Poco más del 10% de los hogares que están en una situación de pobreza en Cataluña reciben la renta garantizada de ciudadanía (RGC), la renta mínima autonómica. Muchas familias no pueden acceder a esta ayuda porque superan el umbral de renta exigido, que posiblemente sea demasiado bajo, o porque alguno de sus miembros trabaja. Y de las que pueden muchas no le solicitan por desconocimiento, o porque se pierden en el laberinto burocrático y de esperas –y silencios– que supone pedirlo. En lugar de agilizarlo, el IMV sumó confusión en el proceso de solicitud. Y si bien debería aumentar el impacto de estos mecanismos de garantía de ingresos en la reducción de la pobreza, las bajas cuantías de estas ayudas, sus requisitos y las trabas administrativas acaban minando su eficiencia.

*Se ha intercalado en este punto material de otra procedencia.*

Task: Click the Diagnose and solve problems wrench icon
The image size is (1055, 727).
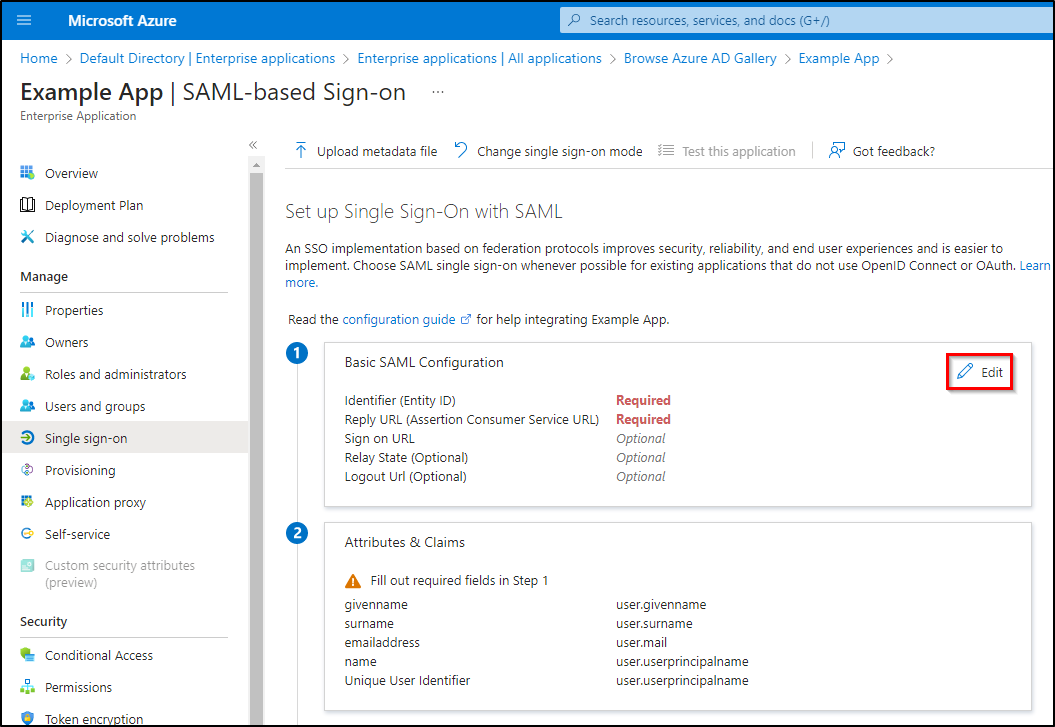Action: click(x=28, y=237)

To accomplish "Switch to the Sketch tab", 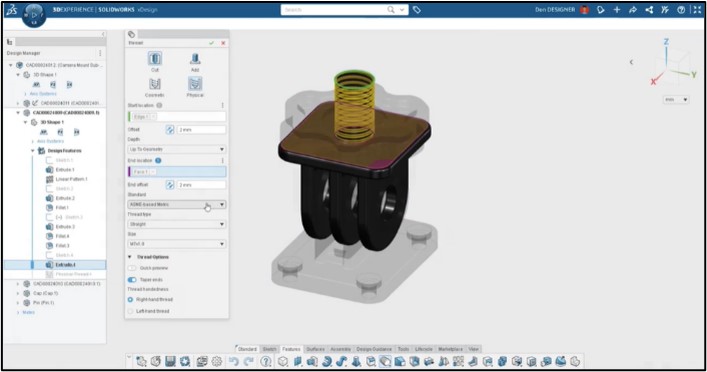I will pyautogui.click(x=269, y=349).
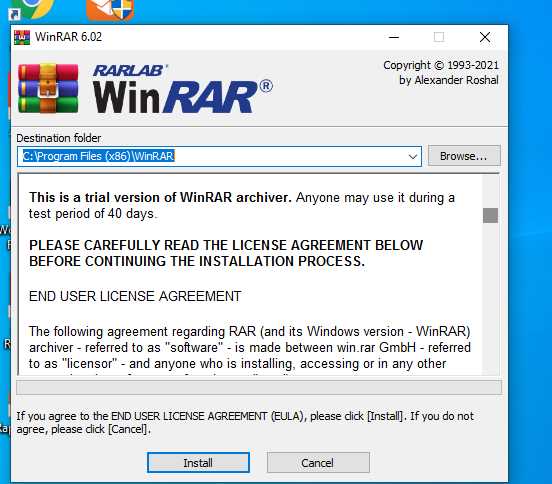Click the RARLAB logo text

(x=130, y=70)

Nuestro estado del bienestar es mucho mejor reduciendo el riesgo de pobreza de los mayores de 65 años –que está dos puntos por debajo de la media europea– que de los menores de 18 –5 puntos por encima de Europa–. Y si bien las prestaciones sociales no son la única forma de luchar contra la pobreza infantil, sí que nos indican que no estamos apuntando en la dirección adecuada. Nuestros datos muestran un componente estructural de la pobreza infantil y de la persistencia de la pobreza intergeneracional. La pobreza se hereda, y los niños y niñas que crecen con carencias materiales tienen más probabilidades de seguir siendo pobres de mayores. La pobreza infantil estropea un ascensor social que históricamente nunca nos ha funcionado muy bien.

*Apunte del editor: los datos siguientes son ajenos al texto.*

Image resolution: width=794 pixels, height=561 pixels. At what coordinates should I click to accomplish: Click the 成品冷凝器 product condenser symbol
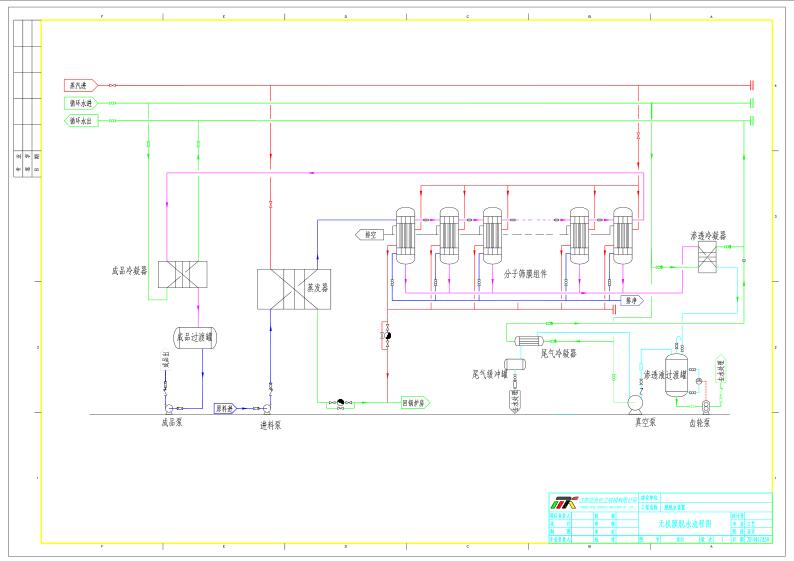click(x=183, y=274)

Hace pocos días la Generalitat acordó diseñar una Estrategia de lucha contra la pobreza infantil en Cataluña, tarea que piensa llevar a cabo en los próximos cinco meses. Es un reto ambicioso, no sólo por las dimensiones del problema al que debe dar respuesta, sino por las distintas formas de afrontarlo. Sin una estrategia que defina unos objetivos claros y pueda organizar las diferentes áreas y niveles de gobierno implicados, las soluciones no dejarán de ser temporales. Y, al mismo tiempo, es necesario mejorar la gestión de la información tanto de los programas como de las familias, no sólo para mejorar su atención y permitir un enfoque multidisciplinar, sino también para generar evidencias suficientes para evaluar cuáles son las intervenciones más eficientes. Debemos generar ambas cosas: mejores políticas y mejores datos para estimar sus impactos. Es un largo camino, pero no hay alternativa. Ni para los niños que viven y crecen en pobreza, ni para el país.